◆ HOW TO COMPLETE THIS TASK
For each line of the data below that contains "computer", return that line.

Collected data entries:
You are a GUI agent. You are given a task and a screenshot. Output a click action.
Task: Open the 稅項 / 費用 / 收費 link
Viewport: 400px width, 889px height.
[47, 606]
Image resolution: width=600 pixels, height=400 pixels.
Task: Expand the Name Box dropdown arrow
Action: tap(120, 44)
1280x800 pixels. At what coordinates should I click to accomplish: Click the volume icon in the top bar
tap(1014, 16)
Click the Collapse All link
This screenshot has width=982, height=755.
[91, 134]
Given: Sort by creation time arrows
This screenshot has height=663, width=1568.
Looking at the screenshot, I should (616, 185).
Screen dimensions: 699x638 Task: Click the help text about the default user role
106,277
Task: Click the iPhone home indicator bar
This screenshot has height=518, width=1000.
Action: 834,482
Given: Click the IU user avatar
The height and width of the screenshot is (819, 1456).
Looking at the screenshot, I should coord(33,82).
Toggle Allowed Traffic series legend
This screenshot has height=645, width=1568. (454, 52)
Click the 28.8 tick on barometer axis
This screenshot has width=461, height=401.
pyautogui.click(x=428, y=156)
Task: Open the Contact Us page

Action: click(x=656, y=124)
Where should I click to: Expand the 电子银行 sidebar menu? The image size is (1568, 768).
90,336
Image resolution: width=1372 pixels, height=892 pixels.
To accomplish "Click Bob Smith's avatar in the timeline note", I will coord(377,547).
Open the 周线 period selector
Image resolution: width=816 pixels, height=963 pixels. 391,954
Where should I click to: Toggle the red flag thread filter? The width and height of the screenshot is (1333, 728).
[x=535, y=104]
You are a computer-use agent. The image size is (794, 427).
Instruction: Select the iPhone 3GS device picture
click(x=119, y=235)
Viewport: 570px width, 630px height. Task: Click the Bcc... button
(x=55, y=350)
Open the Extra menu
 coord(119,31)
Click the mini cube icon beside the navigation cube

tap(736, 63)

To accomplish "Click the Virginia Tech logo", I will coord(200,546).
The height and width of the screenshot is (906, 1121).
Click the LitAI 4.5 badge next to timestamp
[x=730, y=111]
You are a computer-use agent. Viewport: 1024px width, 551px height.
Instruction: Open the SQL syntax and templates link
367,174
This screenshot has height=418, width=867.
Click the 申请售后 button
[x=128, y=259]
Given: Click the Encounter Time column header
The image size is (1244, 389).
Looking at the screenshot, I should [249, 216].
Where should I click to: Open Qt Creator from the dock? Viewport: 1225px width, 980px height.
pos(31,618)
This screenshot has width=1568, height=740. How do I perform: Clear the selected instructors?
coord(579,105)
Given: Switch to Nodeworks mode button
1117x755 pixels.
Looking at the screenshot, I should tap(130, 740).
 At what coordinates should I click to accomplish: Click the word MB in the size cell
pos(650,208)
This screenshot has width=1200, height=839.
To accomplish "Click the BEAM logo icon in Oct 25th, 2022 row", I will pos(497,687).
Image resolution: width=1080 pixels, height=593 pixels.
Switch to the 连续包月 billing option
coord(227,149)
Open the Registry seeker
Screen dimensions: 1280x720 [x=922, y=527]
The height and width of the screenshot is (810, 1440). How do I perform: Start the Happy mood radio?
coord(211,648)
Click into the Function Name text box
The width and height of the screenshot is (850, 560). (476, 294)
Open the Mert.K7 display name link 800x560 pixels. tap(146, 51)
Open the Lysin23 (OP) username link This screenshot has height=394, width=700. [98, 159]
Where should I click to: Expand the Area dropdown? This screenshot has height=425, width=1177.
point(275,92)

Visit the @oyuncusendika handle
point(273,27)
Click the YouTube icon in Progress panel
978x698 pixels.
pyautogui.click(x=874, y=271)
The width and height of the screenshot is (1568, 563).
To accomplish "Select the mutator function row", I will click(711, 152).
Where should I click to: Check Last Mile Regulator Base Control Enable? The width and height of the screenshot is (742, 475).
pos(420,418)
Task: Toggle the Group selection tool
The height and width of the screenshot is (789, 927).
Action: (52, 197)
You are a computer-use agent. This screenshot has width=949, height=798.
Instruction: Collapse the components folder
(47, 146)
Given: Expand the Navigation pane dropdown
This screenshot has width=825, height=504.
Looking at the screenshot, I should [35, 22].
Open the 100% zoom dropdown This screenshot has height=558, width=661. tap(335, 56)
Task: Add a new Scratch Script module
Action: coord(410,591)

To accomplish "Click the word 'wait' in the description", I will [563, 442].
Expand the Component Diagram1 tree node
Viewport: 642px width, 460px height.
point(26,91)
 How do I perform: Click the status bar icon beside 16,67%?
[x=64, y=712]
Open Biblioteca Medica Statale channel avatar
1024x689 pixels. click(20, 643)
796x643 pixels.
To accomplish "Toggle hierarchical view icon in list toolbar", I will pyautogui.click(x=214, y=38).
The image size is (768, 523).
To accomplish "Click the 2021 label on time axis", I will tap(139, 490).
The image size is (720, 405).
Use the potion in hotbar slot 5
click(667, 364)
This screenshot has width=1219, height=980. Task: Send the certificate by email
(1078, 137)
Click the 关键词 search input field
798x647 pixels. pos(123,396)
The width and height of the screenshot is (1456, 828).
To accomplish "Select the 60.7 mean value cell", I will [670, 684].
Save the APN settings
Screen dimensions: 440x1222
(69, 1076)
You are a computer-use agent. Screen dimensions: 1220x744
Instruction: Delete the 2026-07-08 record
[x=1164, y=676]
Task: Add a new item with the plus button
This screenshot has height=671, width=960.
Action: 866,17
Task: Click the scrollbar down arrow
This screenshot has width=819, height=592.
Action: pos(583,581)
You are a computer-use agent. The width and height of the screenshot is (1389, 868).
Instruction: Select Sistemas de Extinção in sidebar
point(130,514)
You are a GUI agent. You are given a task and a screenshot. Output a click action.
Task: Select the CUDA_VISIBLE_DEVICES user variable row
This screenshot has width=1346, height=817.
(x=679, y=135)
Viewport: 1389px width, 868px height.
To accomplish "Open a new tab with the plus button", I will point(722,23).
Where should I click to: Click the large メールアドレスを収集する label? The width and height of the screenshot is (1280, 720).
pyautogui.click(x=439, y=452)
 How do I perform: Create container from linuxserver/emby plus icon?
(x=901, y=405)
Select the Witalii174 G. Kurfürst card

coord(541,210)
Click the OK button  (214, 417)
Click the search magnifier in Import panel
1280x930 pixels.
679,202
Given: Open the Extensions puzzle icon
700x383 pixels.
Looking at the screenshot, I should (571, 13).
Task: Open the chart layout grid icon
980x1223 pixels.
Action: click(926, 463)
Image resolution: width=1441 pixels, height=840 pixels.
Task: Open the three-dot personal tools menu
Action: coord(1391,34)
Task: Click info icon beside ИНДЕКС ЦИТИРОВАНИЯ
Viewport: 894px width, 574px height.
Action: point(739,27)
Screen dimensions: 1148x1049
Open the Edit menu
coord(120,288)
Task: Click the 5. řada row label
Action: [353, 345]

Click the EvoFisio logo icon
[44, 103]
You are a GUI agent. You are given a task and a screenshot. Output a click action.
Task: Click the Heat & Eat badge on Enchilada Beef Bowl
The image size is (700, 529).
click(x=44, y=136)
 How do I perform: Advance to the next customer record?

◆ TASK OUTPUT
You are a computer-use agent. The image size is (794, 427).
You are a computer-use agent. Viewport: 1024px width, 551px height.
You are a computer-use agent. This screenshot has width=949, height=798.
You are a computer-use agent. Screen dimensions: 1220x744
You are a computer-use agent. The width and height of the screenshot is (1389, 868).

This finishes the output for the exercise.